The 1999 and 2002 rounds of the survey show that some aspects of the region’s business environment have improved significantly, especially in countries of south-eastern Europe and the Commonwealth of Independent States (CIS) that remain neglected by most foreign investors. Discriminatory practices that favoured the old socialist dinosaurs over small firms and start-ups have begun to diminish. Tax regimes have improved. Finance and infrastructure are less of an obstacle.

Even corruption is starting to diminish, as fewer firms report paying bribes. And those that do, pay less as a share of their annual sales revenue – an average of 1.5% in 2002, down from 2% in 1999, when the first round of the survey was conducted. Moreover, obstacles faced by small, entrepreneurial firms are starting to come down. In 1999, the “bribe tax” paid by these firms was almost four times that paid by large, state-owned enterprises; in 2002 the gap was reduced significantly – but not eliminated.

Notwithstanding these improvements, a degree of scepticism about the sustainability of recent growth and good performance in the region is understandable. Have the vested interests whose sustenance came from rent seeking seen the advantages of innovation and investment in the future? Have political institutions and cultural norms become more effective constraints on this rent seeking behaviour?

Part of the answer lies in two important areas where the survey results show that progress continues to disappoint: business regulation and the judicial system. Onerous regulation and arbitrary bureaucratic interference in business decisions continue largely unabated in many countries of the region. Courts still have a long way to go in providing timely enforcement of property rights and contracts. Moreover, many aspects of the business environment remain tilted against entrepreneurial firms.

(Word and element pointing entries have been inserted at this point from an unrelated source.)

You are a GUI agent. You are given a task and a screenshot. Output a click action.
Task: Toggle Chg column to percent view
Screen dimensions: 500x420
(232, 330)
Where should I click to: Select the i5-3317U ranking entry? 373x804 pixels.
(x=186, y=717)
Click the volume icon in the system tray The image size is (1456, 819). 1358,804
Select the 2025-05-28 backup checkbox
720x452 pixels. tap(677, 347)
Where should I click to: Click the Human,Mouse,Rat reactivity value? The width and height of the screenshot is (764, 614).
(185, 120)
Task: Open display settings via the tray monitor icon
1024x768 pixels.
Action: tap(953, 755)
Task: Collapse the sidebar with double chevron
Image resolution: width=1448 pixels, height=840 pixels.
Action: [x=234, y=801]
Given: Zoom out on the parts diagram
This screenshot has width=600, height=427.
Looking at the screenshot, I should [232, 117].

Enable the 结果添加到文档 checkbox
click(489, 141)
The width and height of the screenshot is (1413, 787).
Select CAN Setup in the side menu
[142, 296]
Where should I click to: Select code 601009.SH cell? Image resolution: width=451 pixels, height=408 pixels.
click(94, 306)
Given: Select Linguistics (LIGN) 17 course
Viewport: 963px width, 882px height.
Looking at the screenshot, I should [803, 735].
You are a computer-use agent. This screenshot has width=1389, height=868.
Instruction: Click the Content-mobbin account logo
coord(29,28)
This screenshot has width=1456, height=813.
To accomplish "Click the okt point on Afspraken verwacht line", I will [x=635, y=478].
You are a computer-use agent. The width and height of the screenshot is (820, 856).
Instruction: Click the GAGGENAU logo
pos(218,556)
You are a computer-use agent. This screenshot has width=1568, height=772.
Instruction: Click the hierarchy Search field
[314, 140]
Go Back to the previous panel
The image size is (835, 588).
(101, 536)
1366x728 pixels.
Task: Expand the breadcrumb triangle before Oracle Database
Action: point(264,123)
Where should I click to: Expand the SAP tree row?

Part of the problem comes from states still too weak to rein in their own officials or to enforce their own rules and laws. Just as important are relationships between politicians and powerful firms and individuals that are still too cosy and too opaque, creating incentives to keep taxation, regulation and the courts in arbitrary and weak condition.

These developments point to a cautious assessment about the region’s future. The encouraging news from the survey is the positive changes in several countries once thought to be trapped in a no man’s land between central planning and a market economy with insecure property rights, arbitrary state intervention and Wild West corruption. Moreover, those countries that are relatively advanced in transition – the front-runners for EU accession and Croatia – are attracting greater inflows of foreign direct investment and achieving resilient macroeconomic performance.

But if policymakers across the region want to encourage dynamic new firms, to draw in much-needed foreign investment, and to attract back some of the billions of dollars that their own businesses have parked abroad, then they need to build on recent successes. They need to hear the voice of their own businesses and entrepreneurs, highlighting the considerable progress of the past few years, but pointing out the still substantial challenges that remain.

Despite the vulnerabilities, prospects for the region have clearly brightened and have sparked growing investor interest. The current period of resilient growth, however, should not give rise to complacency. There are both pressing medium-term challenges to maintain macroeconomic stability, and longer-term challenges to build sound market supporting institutions necessary for catch-up growth. This latter challenge, particularly in south-eastern Europe, Russia and other CIS countries, will be the most difficult test of transition.

Details of this year’s Business Environment and Enterprise Performance survey are highlighted in the EBRD’s Transition Report 2002 and in forthcoming EBRD and World Bank working papers. In three years’ time, the two institutions will listen again to hear from the region’s businesses if the current period of growth was used to redouble reform efforts, or as an excuse for complacency and drift.


EBRD (2002), Transition Report 2002, London.